Erdogans neue Konkurrentin

Viele Jahre lang wurde die türkische Politik in erster Linie von einer Person dominiert: Recep Tayip Erdogan. Zuletzt war es dem Präsidenten seines Landes gelungen ein neues Präsidialsystem einzuführen. In einer Volksabstimmung setzten sich die Befürworter hierfür in einem knappen Rennen mit rund 52 Prozent der Stimmen durch. Offiziell eingeführt wird das neue System allerdings erst mit den kommenden Präsidentschafts- und Parlamentswahlen im Jahr 2019. Ob der neue Präsident auch der alte sein wird, ist allerdings bis dato alles andere als gewiss. Ganz im Gegenteil: Mit Meral Aksener hat Erdogan eine starke Konkurrentin für die Präsidentschaft. Aksener, einst bei der MHP aktiv, hat eine neue nationalistische Bewegung gegründet und möchte einen Gegenentwurf zu Erdogans islamischer AKP anbieten. Aktuelle Umfragen sehen sie in einer Stichwahl teilweise nur 5 Prozent hinter Erdogan.
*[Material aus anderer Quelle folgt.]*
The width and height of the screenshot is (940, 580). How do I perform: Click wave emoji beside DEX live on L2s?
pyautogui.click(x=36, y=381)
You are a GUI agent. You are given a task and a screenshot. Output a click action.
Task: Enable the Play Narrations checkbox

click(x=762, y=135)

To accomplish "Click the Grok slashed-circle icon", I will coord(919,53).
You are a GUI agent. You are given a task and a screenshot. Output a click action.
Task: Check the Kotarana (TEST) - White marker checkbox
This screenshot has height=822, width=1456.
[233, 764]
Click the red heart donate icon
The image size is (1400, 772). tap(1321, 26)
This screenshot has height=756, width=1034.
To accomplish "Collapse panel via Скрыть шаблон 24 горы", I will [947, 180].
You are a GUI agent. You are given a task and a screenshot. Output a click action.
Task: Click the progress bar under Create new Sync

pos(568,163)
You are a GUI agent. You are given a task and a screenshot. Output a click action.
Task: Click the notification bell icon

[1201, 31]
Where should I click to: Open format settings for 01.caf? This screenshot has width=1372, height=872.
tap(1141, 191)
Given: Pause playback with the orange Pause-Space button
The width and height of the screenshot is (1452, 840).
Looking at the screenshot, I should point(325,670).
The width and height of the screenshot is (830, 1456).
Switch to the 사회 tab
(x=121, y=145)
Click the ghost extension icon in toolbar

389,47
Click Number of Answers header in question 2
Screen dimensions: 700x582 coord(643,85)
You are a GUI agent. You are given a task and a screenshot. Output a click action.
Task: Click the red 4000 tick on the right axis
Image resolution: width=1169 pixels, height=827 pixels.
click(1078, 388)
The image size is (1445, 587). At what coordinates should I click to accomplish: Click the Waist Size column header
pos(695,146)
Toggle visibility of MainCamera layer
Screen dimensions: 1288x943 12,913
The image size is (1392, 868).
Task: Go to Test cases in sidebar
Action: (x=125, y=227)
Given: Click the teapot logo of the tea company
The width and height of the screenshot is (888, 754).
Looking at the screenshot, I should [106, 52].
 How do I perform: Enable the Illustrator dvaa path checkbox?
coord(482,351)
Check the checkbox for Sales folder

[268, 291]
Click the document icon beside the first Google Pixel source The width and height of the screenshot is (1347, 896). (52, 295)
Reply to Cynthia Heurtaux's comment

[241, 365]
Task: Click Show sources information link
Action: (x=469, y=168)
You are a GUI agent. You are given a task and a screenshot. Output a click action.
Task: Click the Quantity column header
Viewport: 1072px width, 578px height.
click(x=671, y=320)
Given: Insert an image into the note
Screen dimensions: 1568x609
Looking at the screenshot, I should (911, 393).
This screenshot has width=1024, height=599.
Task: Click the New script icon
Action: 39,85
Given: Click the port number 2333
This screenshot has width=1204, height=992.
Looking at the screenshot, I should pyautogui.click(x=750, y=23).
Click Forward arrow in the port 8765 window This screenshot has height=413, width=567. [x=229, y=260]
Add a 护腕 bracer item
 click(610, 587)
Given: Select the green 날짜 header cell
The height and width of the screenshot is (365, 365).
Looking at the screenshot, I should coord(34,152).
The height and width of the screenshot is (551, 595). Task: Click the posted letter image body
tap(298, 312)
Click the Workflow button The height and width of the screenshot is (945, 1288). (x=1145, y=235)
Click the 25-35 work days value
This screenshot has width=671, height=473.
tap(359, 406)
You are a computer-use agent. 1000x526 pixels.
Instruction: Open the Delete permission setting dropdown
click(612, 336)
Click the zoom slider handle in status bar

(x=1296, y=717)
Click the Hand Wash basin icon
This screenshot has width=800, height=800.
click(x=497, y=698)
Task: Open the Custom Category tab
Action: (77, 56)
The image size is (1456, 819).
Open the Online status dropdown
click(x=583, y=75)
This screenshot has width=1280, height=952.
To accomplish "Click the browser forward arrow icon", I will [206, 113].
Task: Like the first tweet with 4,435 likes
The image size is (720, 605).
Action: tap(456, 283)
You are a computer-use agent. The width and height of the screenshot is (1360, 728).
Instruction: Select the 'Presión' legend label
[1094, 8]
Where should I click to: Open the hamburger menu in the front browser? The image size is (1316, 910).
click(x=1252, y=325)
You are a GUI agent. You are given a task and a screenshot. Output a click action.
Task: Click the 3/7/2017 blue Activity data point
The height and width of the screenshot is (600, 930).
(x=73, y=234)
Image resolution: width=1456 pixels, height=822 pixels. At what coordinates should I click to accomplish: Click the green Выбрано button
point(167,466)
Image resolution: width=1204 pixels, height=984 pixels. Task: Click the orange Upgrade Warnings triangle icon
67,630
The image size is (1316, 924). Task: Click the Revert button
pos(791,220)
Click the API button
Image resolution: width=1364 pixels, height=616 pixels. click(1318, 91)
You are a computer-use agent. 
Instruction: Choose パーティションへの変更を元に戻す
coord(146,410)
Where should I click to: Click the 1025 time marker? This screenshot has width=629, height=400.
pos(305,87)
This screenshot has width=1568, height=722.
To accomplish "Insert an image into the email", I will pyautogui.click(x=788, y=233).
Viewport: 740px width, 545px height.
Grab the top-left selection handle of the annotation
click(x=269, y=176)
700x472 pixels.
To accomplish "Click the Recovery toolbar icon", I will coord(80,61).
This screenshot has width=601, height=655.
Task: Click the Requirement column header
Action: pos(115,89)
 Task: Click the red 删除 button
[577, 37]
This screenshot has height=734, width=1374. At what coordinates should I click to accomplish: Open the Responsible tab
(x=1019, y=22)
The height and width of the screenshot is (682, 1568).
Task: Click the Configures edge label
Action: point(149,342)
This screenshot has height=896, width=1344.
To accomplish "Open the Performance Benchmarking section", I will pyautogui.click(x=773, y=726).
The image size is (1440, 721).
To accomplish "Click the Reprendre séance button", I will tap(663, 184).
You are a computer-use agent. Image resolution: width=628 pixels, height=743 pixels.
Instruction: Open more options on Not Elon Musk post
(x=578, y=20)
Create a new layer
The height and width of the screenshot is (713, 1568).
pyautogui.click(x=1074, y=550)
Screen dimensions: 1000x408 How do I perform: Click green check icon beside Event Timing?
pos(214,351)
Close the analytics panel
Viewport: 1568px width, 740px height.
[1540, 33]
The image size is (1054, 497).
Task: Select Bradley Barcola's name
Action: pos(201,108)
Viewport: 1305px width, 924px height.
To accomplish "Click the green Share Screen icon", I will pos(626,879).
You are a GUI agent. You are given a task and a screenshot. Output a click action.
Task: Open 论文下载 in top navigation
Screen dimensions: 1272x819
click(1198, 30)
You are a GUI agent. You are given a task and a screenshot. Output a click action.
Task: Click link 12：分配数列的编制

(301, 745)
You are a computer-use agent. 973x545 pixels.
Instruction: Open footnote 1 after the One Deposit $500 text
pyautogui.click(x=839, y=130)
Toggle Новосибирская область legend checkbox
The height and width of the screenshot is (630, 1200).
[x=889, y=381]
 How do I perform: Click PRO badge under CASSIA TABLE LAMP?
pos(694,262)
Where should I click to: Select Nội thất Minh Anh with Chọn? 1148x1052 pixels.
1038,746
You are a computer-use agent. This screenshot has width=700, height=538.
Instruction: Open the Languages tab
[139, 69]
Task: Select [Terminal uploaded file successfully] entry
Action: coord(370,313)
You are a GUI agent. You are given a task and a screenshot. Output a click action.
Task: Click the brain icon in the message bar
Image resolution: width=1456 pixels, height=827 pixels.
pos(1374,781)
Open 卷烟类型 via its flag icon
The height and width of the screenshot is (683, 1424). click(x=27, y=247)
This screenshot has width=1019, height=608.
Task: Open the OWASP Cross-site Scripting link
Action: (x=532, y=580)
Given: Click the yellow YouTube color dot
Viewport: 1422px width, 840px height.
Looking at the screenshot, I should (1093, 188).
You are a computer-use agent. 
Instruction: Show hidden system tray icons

Mehrere Faktoren machen Meral Aksener zu einer echten Konkurrentin für den aktuellen Präsidenten. Zuerst einmal kommt sie aus dem Lager der Nationalisten, in welchem viele Anhänger unzufrieden mit der aktuellen Führung sind. Zum anderen spricht sie auch Wähler an, die bis dato eher der kemalistisch-sozialdemokratischen CHP zugehörig waren. Mit der sogenannten IYI Partei möchte Aksener jetzt nicht nur den Präsidenten-Palast in Ankara, sondern auch das türkische Parlament erobern. In Umfragen steht ihre Partei bei etwa 20 Prozent. Was man allerdings nie vergessen sollte: Erdogan ist in der Türkei sehr beliebt und geht als Favorit ins Rennen.